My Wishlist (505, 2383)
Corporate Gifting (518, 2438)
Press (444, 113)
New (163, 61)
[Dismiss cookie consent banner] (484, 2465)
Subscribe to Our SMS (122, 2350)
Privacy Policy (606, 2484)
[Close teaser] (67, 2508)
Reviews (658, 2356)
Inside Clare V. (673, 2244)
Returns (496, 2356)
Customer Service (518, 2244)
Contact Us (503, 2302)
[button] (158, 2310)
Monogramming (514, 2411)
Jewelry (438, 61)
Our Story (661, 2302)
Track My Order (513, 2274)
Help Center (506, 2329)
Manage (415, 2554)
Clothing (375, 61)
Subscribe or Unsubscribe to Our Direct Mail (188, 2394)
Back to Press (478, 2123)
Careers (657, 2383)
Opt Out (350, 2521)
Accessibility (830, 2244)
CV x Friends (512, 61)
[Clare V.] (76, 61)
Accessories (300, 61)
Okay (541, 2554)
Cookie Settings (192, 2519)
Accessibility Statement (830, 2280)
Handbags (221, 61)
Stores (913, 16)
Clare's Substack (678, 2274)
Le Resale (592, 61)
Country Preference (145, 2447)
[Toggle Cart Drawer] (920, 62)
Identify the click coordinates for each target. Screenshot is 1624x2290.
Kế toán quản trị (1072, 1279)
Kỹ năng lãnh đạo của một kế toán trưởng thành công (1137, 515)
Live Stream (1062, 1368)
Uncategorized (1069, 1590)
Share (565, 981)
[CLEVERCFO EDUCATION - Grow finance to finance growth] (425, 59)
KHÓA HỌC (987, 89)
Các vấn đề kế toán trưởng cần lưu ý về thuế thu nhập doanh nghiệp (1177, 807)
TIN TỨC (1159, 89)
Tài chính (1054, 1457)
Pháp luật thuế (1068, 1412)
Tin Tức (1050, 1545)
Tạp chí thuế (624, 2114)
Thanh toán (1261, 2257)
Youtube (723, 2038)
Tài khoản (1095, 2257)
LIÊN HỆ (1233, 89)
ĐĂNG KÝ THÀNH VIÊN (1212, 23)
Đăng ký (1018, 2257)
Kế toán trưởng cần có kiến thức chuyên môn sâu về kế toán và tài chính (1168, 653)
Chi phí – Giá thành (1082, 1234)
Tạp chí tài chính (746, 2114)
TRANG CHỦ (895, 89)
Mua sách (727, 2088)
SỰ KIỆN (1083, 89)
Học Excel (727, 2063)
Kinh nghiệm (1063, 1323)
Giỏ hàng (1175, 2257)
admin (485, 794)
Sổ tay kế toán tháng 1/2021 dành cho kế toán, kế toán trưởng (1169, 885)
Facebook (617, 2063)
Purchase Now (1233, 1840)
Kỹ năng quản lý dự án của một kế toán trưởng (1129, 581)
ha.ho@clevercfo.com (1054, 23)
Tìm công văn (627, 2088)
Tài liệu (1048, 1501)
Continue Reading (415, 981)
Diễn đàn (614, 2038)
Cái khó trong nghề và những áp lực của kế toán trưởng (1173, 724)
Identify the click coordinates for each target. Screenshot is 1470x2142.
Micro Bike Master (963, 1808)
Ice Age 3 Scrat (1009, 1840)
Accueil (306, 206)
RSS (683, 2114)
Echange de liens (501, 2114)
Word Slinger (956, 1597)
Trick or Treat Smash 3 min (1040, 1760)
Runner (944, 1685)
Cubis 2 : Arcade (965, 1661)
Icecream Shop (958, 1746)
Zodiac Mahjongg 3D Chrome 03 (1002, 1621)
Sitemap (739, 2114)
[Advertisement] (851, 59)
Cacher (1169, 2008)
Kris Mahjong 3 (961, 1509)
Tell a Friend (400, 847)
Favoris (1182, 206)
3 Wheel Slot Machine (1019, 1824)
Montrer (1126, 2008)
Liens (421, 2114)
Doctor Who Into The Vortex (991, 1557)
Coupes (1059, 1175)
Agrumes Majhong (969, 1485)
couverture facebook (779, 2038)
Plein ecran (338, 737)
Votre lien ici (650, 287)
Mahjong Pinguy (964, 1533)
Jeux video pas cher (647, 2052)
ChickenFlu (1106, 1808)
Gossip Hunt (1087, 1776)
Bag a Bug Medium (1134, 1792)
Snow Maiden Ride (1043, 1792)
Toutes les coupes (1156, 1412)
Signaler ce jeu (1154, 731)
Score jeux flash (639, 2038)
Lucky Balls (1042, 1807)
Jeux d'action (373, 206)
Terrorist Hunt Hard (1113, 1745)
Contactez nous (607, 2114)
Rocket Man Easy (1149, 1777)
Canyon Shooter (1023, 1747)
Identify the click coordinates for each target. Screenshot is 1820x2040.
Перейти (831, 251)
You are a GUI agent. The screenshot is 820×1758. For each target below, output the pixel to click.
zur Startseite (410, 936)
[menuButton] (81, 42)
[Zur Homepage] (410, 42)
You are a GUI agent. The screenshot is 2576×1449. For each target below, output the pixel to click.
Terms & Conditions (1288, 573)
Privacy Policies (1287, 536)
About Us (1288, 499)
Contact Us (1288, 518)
───
> _Stated goal_
Rewrite all the entries above as a numbered list, leaving out any blank lines.

> _Exercise result_
1. My Wishlist (505, 2383)
2. Corporate Gifting (518, 2438)
3. Press (444, 113)
4. New (163, 61)
5. [Dismiss cookie consent banner] (484, 2465)
6. Subscribe to Our SMS (122, 2350)
7. Privacy Policy (606, 2484)
8. [Close teaser] (67, 2508)
9. Reviews (658, 2356)
10. Inside Clare V. (673, 2244)
11. Returns (496, 2356)
12. Customer Service (518, 2244)
13. Contact Us (503, 2302)
14. [button] (158, 2310)
15. Monogramming (514, 2411)
16. Jewelry (438, 61)
17. Our Story (661, 2302)
18. Track My Order (513, 2274)
19. Help Center (506, 2329)
20. Manage (415, 2554)
21. Clothing (375, 61)
22. Subscribe or Unsubscribe to Our Direct Mail (188, 2394)
23. Back to Press (478, 2123)
24. Careers (657, 2383)
25. Opt Out (350, 2521)
26. Accessibility (830, 2244)
27. CV x Friends (512, 61)
28. [Clare V.] (76, 61)
29. Accessories (300, 61)
30. Okay (541, 2554)
31. Cookie Settings (192, 2519)
32. Accessibility Statement (830, 2280)
33. Handbags (221, 61)
34. Stores (913, 16)
35. Clare's Substack (678, 2274)
36. Le Resale (592, 61)
37. Country Preference (145, 2447)
38. [Toggle Cart Drawer] (920, 62)
39. Identify the click coordinates for each target. Screenshot is 1624x2290.
40. Kế toán quản trị (1072, 1279)
41. Kỹ năng lãnh đạo của một kế toán trưởng thành công (1137, 515)
42. Live Stream (1062, 1368)
43. Uncategorized (1069, 1590)
44. Share (565, 981)
45. [CLEVERCFO EDUCATION - Grow finance to finance growth] (425, 59)
46. KHÓA HỌC (987, 89)
47. Các vấn đề kế toán trưởng cần lưu ý về thuế thu nhập doanh nghiệp (1177, 807)
48. TIN TỨC (1159, 89)
49. Tài chính (1054, 1457)
50. Pháp luật thuế (1068, 1412)
51. Tin Tức (1050, 1545)
52. Tạp chí thuế (624, 2114)
53. Thanh toán (1261, 2257)
54. Youtube (723, 2038)
55. Tài khoản (1095, 2257)
56. LIÊN HỆ (1233, 89)
57. ĐĂNG KÝ THÀNH VIÊN (1212, 23)
58. Đăng ký (1018, 2257)
59. Kế toán trưởng cần có kiến thức chuyên môn sâu về kế toán và tài chính (1168, 653)
60. Chi phí – Giá thành (1082, 1234)
61. Tạp chí tài chính (746, 2114)
62. TRANG CHỦ (895, 89)
63. Mua sách (727, 2088)
64. SỰ KIỆN (1083, 89)
65. Học Excel (727, 2063)
66. Kinh nghiệm (1063, 1323)
67. Giỏ hàng (1175, 2257)
68. admin (485, 794)
69. Sổ tay kế toán tháng 1/2021 dành cho kế toán, kế toán trưởng (1169, 885)
70. Facebook (617, 2063)
71. Purchase Now (1233, 1840)
72. Kỹ năng quản lý dự án của một kế toán trưởng (1129, 581)
73. ha.ho@clevercfo.com (1054, 23)
74. Tìm công văn (627, 2088)
75. Tài liệu (1048, 1501)
76. Continue Reading (415, 981)
77. Diễn đàn (614, 2038)
78. Cái khó trong nghề và những áp lực của kế toán trưởng (1173, 724)
79. Identify the click coordinates for each target. Screenshot is 1470x2142.
80. Micro Bike Master (963, 1808)
81. Ice Age 3 Scrat (1009, 1840)
82. Accueil (306, 206)
83. RSS (683, 2114)
84. Echange de liens (501, 2114)
85. Word Slinger (956, 1597)
86. Trick or Treat Smash 3 min (1040, 1760)
87. Runner (944, 1685)
88. Cubis 2 : Arcade (965, 1661)
89. Icecream Shop (958, 1746)
90. Zodiac Mahjongg 3D Chrome 03 (1002, 1621)
91. Sitemap (739, 2114)
92. [Advertisement] (851, 59)
93. Cacher (1169, 2008)
94. Kris Mahjong 3 (961, 1509)
95. Tell a Friend (400, 847)
96. Favoris (1182, 206)
97. 3 Wheel Slot Machine (1019, 1824)
98. Montrer (1126, 2008)
99. Liens (421, 2114)
100. Doctor Who Into The Vortex (991, 1557)
101. Coupes (1059, 1175)
102. Agrumes Majhong (969, 1485)
103. couverture facebook (779, 2038)
104. Plein ecran (338, 737)
105. Votre lien ici (650, 287)
106. Mahjong Pinguy (964, 1533)
107. Jeux video pas cher (647, 2052)
108. ChickenFlu (1106, 1808)
109. Gossip Hunt (1087, 1776)
110. Bag a Bug Medium (1134, 1792)
111. Snow Maiden Ride (1043, 1792)
112. Toutes les coupes (1156, 1412)
113. Signaler ce jeu (1154, 731)
114. Score jeux flash (639, 2038)
115. Lucky Balls (1042, 1807)
116. Jeux d'action (373, 206)
117. Terrorist Hunt Hard (1113, 1745)
118. Contactez nous (607, 2114)
119. Rocket Man Easy (1149, 1777)
120. Canyon Shooter (1023, 1747)
121. Identify the click coordinates for each target. Screenshot is 1820x2040.
122. Перейти (831, 251)
123. You are a GUI agent. The screenshot is 820×1758. For each target below, output the pixel to click.
124. zur Startseite (410, 936)
125. [menuButton] (81, 42)
126. [Zur Homepage] (410, 42)
127. You are a GUI agent. The screenshot is 2576×1449. For each target below, output the pixel to click.
128. Terms & Conditions (1288, 573)
129. Privacy Policies (1287, 536)
130. About Us (1288, 499)
131. Contact Us (1288, 518)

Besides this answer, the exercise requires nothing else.